--- Provided data Enclosed Below ---

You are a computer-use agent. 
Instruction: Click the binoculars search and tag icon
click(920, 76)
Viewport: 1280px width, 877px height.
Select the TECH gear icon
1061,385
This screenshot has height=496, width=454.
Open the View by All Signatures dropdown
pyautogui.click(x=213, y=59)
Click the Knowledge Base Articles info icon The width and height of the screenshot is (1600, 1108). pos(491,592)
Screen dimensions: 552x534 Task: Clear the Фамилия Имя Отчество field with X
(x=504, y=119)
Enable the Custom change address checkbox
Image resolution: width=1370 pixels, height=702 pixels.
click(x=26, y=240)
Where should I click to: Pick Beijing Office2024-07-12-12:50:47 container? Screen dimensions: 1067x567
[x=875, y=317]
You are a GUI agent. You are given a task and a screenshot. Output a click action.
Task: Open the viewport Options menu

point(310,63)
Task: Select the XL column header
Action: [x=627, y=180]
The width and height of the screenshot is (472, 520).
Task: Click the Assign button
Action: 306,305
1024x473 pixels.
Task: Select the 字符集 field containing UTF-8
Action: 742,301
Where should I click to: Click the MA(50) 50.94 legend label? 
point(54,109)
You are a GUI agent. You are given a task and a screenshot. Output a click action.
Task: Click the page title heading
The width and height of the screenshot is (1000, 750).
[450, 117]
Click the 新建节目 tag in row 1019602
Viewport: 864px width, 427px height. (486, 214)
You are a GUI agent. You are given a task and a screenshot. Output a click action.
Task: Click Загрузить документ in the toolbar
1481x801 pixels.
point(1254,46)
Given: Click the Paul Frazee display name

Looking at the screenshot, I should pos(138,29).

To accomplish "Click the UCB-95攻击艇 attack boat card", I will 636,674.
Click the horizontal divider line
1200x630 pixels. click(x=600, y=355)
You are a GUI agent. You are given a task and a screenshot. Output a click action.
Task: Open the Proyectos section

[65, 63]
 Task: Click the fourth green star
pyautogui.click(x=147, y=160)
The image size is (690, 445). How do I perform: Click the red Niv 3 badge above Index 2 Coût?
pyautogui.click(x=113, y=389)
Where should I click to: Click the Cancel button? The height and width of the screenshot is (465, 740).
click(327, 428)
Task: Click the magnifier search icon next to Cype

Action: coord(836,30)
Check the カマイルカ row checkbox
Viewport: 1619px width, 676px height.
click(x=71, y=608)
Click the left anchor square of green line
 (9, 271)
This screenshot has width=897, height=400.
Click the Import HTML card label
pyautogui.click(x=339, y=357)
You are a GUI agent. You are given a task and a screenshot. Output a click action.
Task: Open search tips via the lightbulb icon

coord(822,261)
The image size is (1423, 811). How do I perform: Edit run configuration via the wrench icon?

--- End of Enclosed Provided data ---

### Task prompt
Each line shown above needs to be transcribed exactly.

### Exercise output
You are a computer-use agent. 
Instruction: Click the binoculars search and tag icon
click(920, 76)
Viewport: 1280px width, 877px height.
Select the TECH gear icon
1061,385
This screenshot has height=496, width=454.
Open the View by All Signatures dropdown
pyautogui.click(x=213, y=59)
Click the Knowledge Base Articles info icon The width and height of the screenshot is (1600, 1108). pos(491,592)
Screen dimensions: 552x534 Task: Clear the Фамилия Имя Отчество field with X
(x=504, y=119)
Enable the Custom change address checkbox
Image resolution: width=1370 pixels, height=702 pixels.
click(x=26, y=240)
Where should I click to: Pick Beijing Office2024-07-12-12:50:47 container? Screen dimensions: 1067x567
[x=875, y=317]
You are a GUI agent. You are given a task and a screenshot. Output a click action.
Task: Open the viewport Options menu

point(310,63)
Task: Select the XL column header
Action: [x=627, y=180]
The width and height of the screenshot is (472, 520).
Task: Click the Assign button
Action: 306,305
1024x473 pixels.
Task: Select the 字符集 field containing UTF-8
Action: 742,301
Where should I click to: Click the MA(50) 50.94 legend label? 
point(54,109)
You are a GUI agent. You are given a task and a screenshot. Output a click action.
Task: Click the page title heading
The width and height of the screenshot is (1000, 750).
[450, 117]
Click the 新建节目 tag in row 1019602
Viewport: 864px width, 427px height. (486, 214)
You are a GUI agent. You are given a task and a screenshot. Output a click action.
Task: Click Загрузить документ in the toolbar
1481x801 pixels.
point(1254,46)
Given: Click the Paul Frazee display name

Looking at the screenshot, I should pos(138,29).

To accomplish "Click the UCB-95攻击艇 attack boat card", I will 636,674.
Click the horizontal divider line
1200x630 pixels. click(x=600, y=355)
You are a GUI agent. You are given a task and a screenshot. Output a click action.
Task: Open the Proyectos section

[65, 63]
 Task: Click the fourth green star
pyautogui.click(x=147, y=160)
The image size is (690, 445). How do I perform: Click the red Niv 3 badge above Index 2 Coût?
pyautogui.click(x=113, y=389)
Where should I click to: Click the Cancel button? The height and width of the screenshot is (465, 740).
click(327, 428)
Task: Click the magnifier search icon next to Cype

Action: coord(836,30)
Check the カマイルカ row checkbox
Viewport: 1619px width, 676px height.
click(x=71, y=608)
Click the left anchor square of green line
 (9, 271)
This screenshot has width=897, height=400.
Click the Import HTML card label
pyautogui.click(x=339, y=357)
You are a GUI agent. You are given a task and a screenshot. Output a click action.
Task: Open search tips via the lightbulb icon

coord(822,261)
The image size is (1423, 811). How do I perform: Edit run configuration via the wrench icon?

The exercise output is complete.